**Reading passage**
Friday, October 17, 2014

What is the signifacnce of Lebeau in Incident at Vichy by Arthur Miller?

Lebeau, in Miller's play Incident at Vichy,
is a character who is ruled by fear. He is twenty-five years old, a painter
by trade, and does not care much about his personal
appearance.


In 1939, as Hitler is approaching France,
Lebeau is ready to leave for America, but, sadly, his mother cannot bear to part with
their furniture and they miss the opportunity to
escape.


Lebeau tries to cling to the hope that the Nazis do
not have any other agenda other than to ferret out spies or to seize workers for their
coal mines. Of course, this is delusional.


As the
characters all await their summons to the Detention Room to be interrogated to determine
if they are Jewish, they take turns speculating about what will happen, and perhaps more
importantly, why it is
happening.


Lebeau offers what is perhaps the most
reasonable explanation of the atrocity: there is no explanation. There is no point in
suffering, no grand lesson to be learned, internalized, or enacted. He talks about the
lack of meaning in his own paintings and how people try to find a pattern or a message
within the abstract. There isn't one, and there isn't one here, he
argues.

**Provided information**
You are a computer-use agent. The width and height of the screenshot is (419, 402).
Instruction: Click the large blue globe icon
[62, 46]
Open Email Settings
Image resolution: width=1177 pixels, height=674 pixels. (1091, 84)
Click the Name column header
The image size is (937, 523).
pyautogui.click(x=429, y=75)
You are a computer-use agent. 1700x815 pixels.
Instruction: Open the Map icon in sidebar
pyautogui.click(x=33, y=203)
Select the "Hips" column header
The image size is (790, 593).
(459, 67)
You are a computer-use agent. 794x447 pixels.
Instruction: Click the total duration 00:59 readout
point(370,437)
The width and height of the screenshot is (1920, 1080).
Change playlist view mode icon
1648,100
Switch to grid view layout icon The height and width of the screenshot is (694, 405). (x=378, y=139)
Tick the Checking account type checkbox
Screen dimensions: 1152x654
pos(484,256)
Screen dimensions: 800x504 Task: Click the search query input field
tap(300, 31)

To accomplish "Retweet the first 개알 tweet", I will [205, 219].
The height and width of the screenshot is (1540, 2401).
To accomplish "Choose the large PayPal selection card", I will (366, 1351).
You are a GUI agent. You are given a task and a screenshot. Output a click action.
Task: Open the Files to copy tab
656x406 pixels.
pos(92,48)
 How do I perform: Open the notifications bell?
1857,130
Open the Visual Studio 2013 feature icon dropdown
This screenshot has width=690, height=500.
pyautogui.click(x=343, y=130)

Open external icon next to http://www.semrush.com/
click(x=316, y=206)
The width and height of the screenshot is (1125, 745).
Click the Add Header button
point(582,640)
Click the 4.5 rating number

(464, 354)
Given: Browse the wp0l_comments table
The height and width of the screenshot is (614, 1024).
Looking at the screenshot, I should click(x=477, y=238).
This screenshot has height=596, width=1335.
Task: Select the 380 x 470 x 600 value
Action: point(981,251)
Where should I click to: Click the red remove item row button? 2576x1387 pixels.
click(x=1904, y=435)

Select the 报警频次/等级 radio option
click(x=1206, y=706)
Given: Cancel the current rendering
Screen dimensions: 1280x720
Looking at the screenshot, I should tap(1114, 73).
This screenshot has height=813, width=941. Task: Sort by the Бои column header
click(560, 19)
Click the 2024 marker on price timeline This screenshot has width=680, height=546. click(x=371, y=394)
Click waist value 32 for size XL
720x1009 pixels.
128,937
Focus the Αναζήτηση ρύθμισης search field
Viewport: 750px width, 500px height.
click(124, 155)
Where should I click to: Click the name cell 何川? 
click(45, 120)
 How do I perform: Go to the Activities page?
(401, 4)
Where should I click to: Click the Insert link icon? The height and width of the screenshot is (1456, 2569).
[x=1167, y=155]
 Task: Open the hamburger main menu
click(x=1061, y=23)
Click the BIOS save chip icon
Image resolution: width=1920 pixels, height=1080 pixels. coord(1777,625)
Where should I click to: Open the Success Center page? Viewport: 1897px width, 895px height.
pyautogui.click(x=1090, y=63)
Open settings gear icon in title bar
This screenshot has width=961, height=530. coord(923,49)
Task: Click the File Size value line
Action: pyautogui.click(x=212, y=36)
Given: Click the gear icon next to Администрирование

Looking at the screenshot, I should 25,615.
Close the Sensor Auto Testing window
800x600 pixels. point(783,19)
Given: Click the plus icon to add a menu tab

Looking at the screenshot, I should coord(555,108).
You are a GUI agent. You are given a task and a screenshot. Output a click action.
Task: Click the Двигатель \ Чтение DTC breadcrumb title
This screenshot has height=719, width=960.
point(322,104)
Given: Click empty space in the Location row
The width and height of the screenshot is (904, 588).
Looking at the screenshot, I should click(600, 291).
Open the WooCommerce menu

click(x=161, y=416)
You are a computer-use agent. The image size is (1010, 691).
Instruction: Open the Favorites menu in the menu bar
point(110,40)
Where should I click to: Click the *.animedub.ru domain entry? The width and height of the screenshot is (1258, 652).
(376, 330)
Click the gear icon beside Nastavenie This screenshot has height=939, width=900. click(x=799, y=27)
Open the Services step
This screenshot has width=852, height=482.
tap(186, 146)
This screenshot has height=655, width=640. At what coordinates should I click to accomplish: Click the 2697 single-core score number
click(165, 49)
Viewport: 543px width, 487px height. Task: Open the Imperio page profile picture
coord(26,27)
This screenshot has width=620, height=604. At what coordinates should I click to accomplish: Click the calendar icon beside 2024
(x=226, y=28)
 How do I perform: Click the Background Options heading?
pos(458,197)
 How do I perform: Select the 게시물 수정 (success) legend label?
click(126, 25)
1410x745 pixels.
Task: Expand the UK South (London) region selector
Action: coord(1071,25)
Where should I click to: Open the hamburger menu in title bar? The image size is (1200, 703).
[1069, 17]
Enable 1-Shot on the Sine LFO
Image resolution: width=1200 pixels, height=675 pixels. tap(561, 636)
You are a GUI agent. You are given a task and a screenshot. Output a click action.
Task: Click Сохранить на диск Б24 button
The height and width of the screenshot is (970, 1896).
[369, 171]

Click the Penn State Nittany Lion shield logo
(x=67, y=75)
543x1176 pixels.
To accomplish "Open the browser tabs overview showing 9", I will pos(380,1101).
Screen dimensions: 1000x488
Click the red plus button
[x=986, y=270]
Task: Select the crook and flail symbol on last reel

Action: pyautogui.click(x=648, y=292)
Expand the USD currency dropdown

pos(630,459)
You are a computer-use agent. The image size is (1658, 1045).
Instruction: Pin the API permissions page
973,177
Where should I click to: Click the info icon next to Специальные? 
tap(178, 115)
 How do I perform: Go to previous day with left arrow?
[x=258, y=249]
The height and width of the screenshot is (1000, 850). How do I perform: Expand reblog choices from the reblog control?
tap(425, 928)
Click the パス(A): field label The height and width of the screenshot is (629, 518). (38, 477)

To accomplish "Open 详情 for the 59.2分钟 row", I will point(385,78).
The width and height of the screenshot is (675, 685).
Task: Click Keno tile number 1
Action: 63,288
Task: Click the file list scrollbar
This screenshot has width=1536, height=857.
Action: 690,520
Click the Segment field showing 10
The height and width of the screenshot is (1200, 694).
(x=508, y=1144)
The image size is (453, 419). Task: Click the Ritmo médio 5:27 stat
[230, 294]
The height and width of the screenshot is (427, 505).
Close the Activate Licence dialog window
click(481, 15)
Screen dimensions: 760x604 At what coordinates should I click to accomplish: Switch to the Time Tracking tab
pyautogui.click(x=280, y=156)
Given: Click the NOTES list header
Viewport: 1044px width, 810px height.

**Set tasks**
1 - Duplicate the passage on Lebeau word for word, starting with "Friday, October 17, 2014" and going on through "appearance.".
2 - Answer these from the passage on Lebeau:
(a) How old is Lebeau?
(b) What is his trade?
(c) Why did Lebeau miss the opportunity to escape to America?
You won't need the items for this.

**Solution set**
1 -
Friday, October 17, 2014

What is the signifacnce of Lebeau in Incident at Vichy by Arthur Miller?

Lebeau, in Miller's play Incident at Vichy,
is a character who is ruled by fear. He is twenty-five years old, a painter
by trade, and does not care much about his personal
appearance.

2 -
(a) Twenty-five years old.
(b) He is a painter.
(c) His mother could not bear to part with their furniture.